Requirement:
Write out the data exactly as given, dropping every picture.

Extracted records:
•••••

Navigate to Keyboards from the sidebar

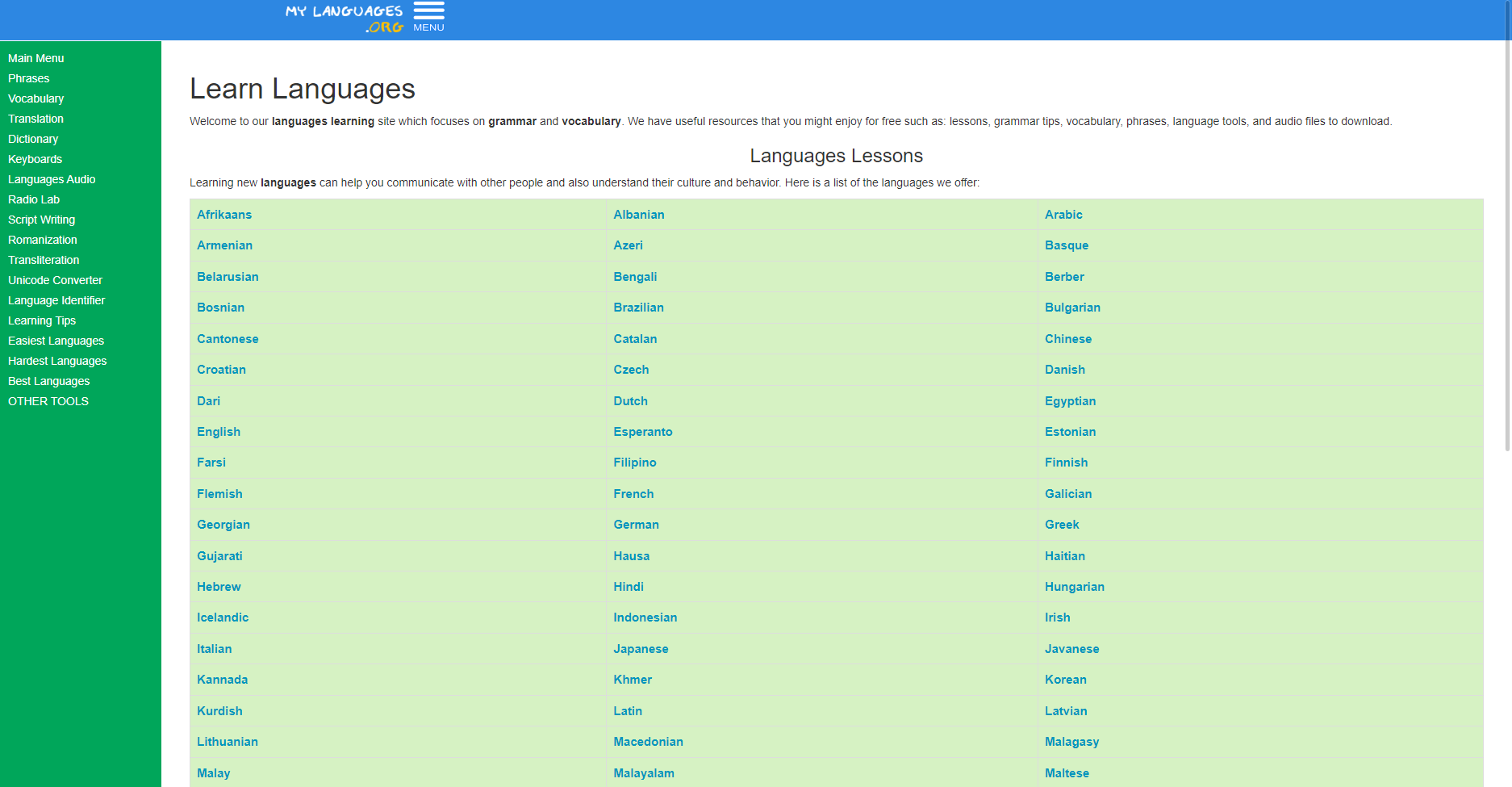pyautogui.click(x=35, y=159)
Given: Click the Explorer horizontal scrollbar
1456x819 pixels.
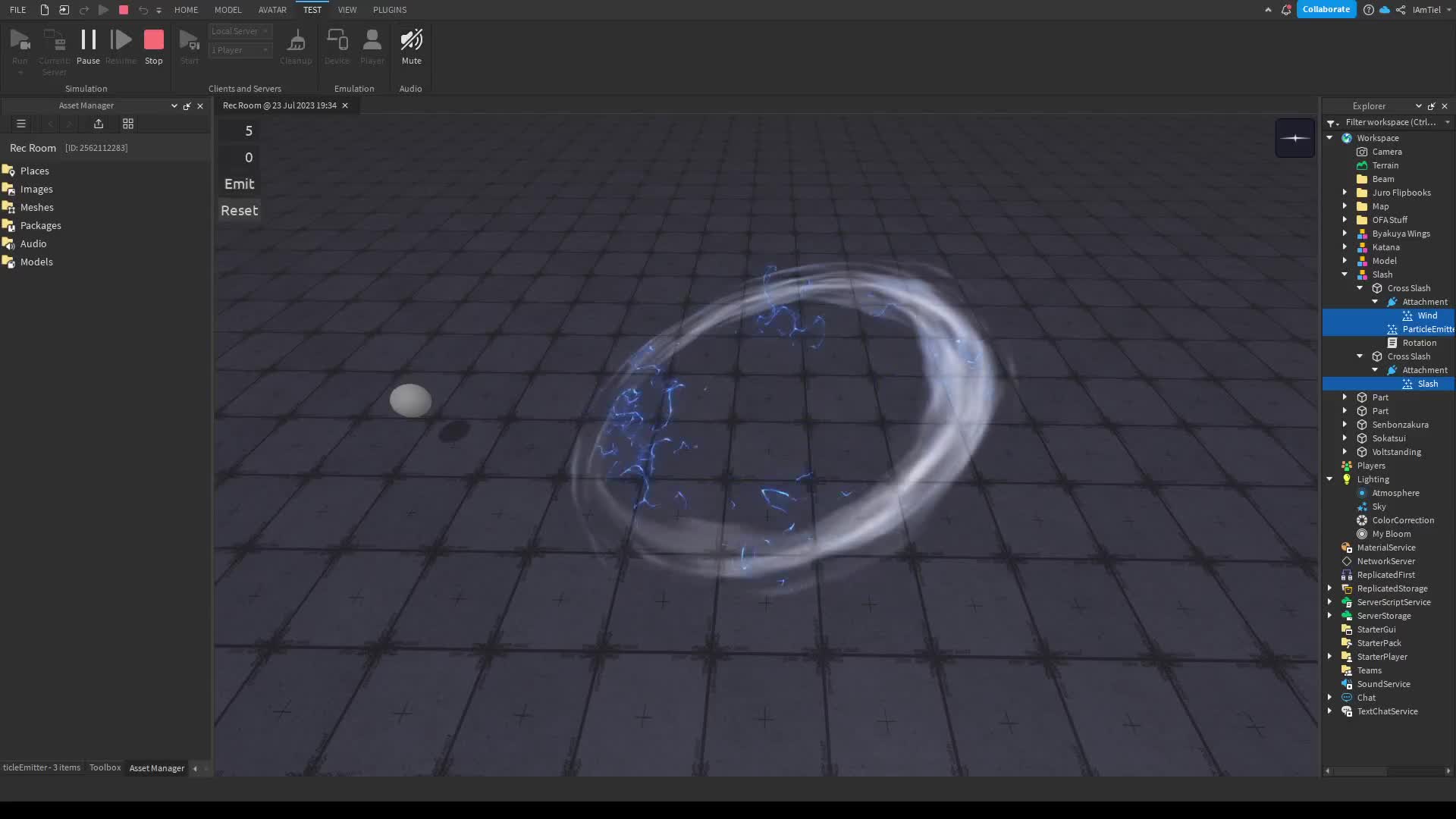Looking at the screenshot, I should 1360,771.
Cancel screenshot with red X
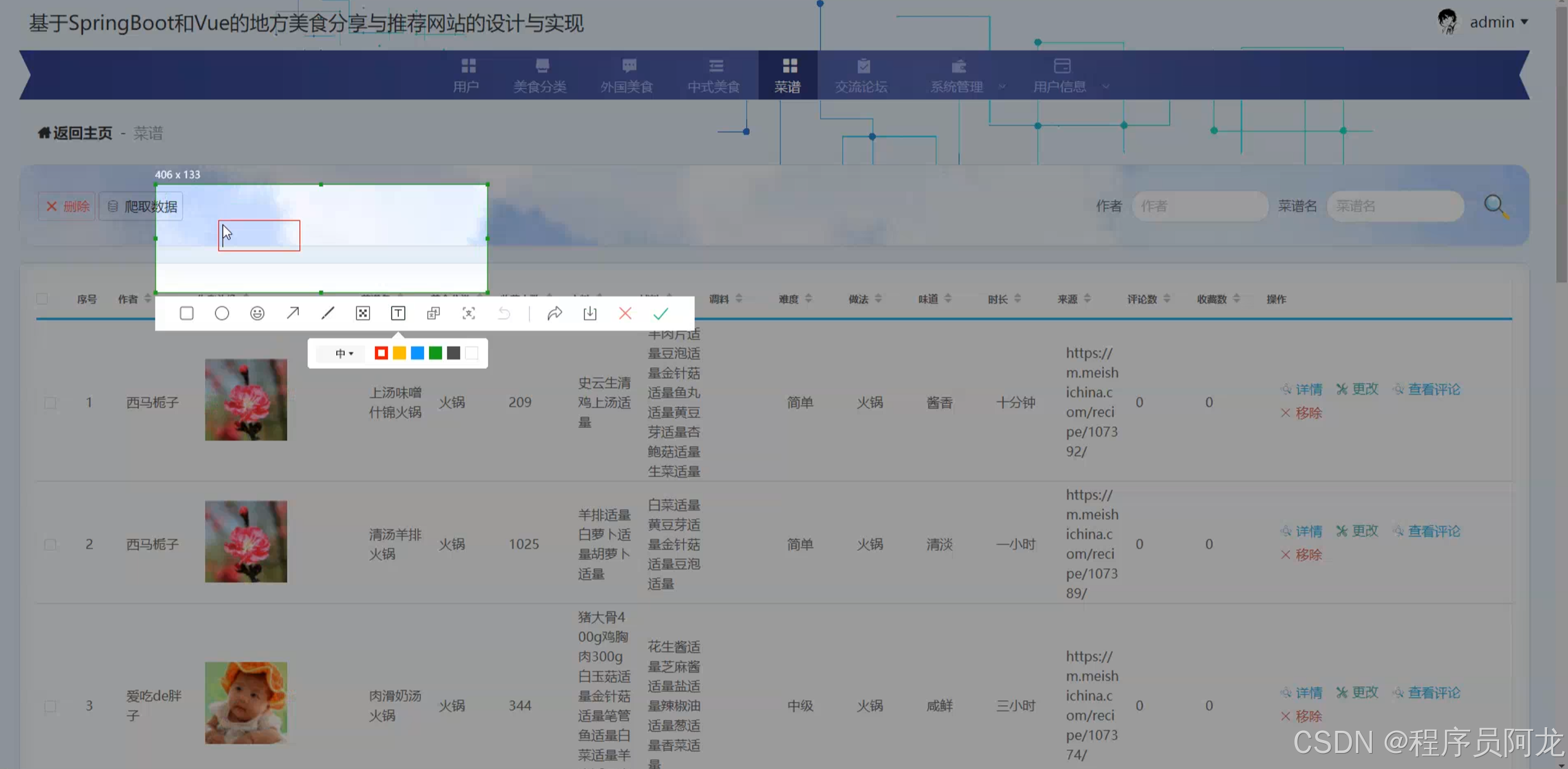The width and height of the screenshot is (1568, 769). point(625,314)

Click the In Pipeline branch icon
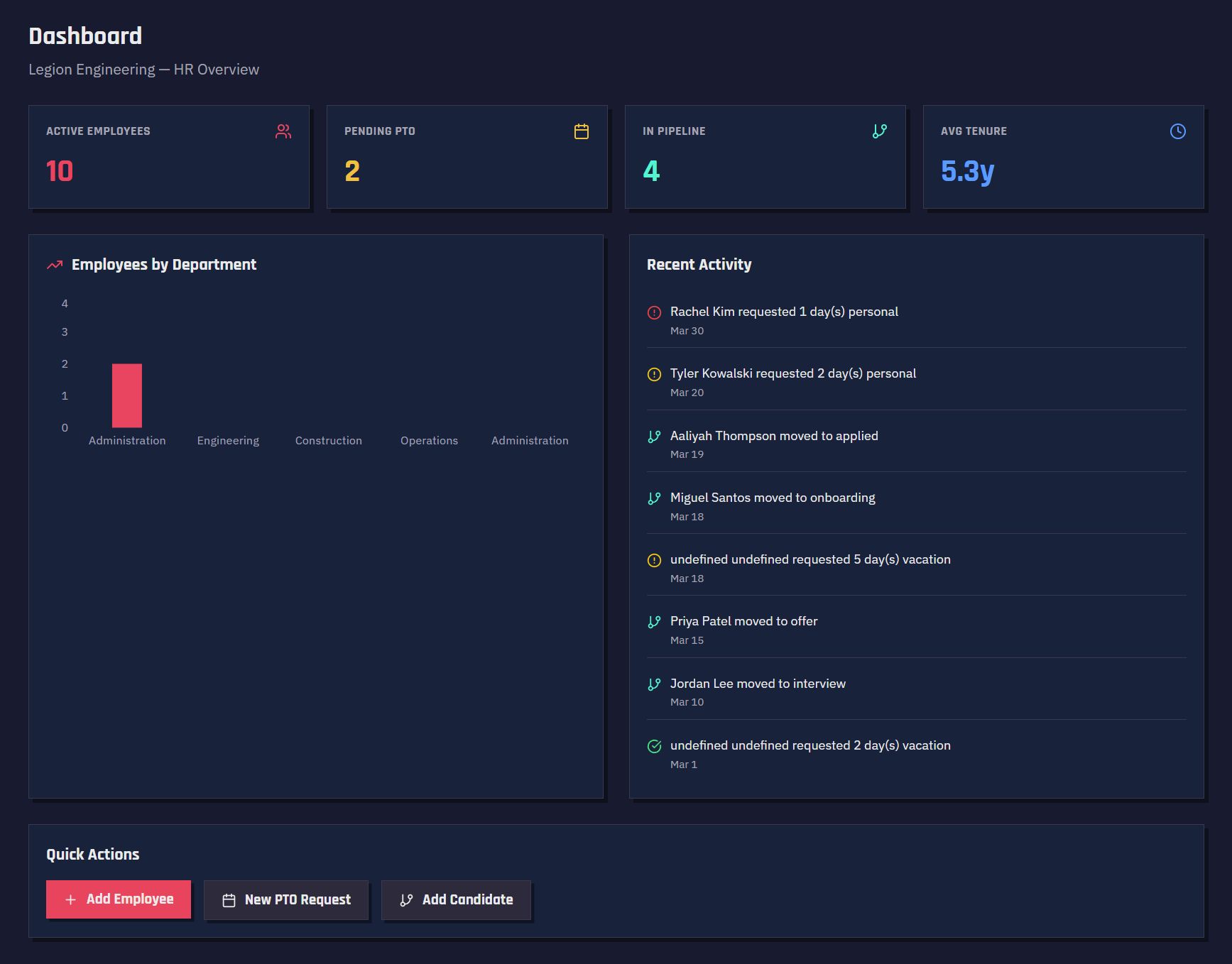point(879,131)
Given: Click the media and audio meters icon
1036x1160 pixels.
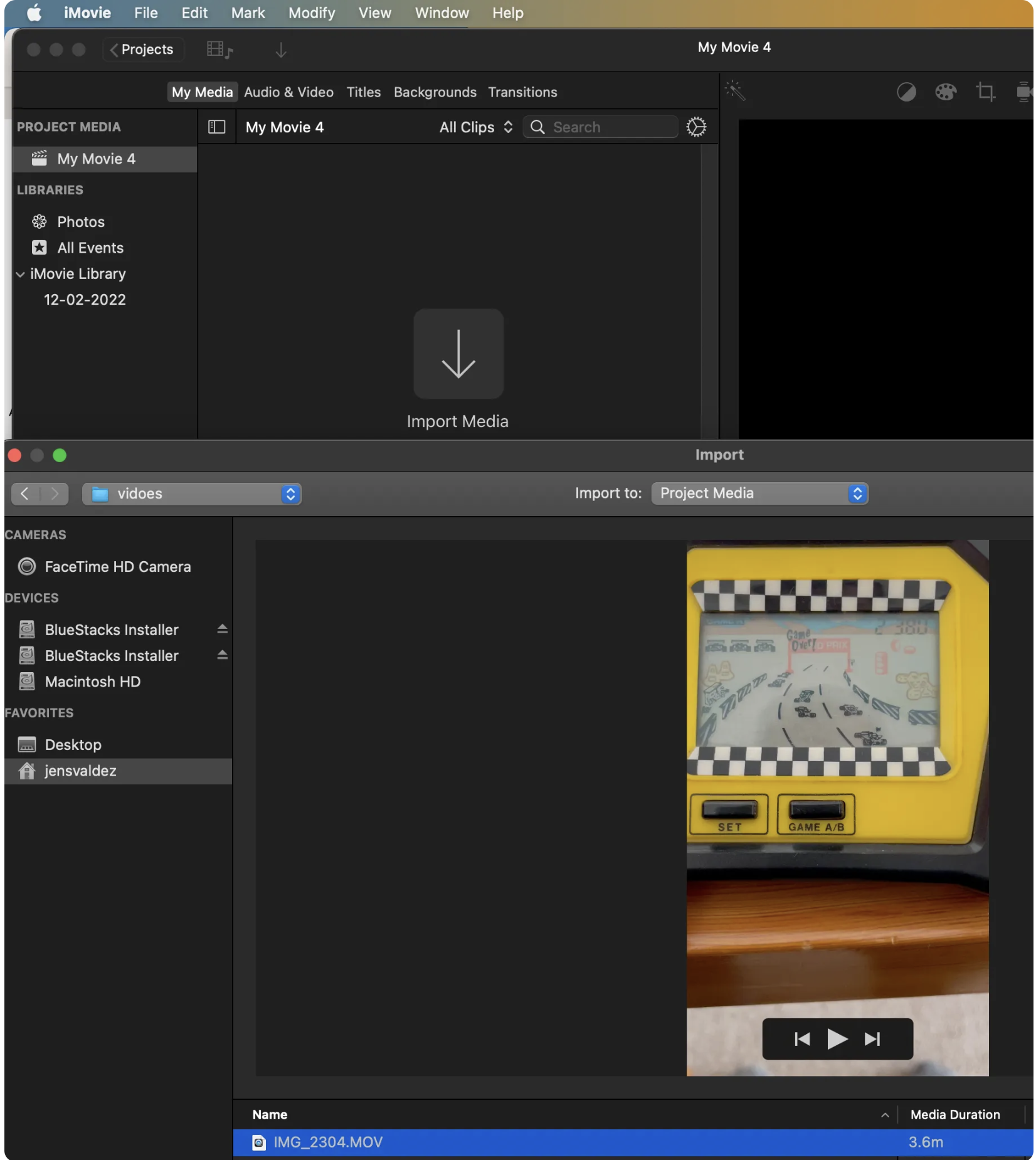Looking at the screenshot, I should point(219,50).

•••••

Result below:
Navigate to Keyboards from the sidebar

pyautogui.click(x=35, y=159)
Given: Click the Explorer horizontal scrollbar
1456x819 pixels.
Looking at the screenshot, I should 1360,771.
Cancel screenshot with red X
The width and height of the screenshot is (1568, 769). point(625,314)

Click the In Pipeline branch icon
point(879,131)
Given: Click the media and audio meters icon
1036x1160 pixels.
Looking at the screenshot, I should point(219,50).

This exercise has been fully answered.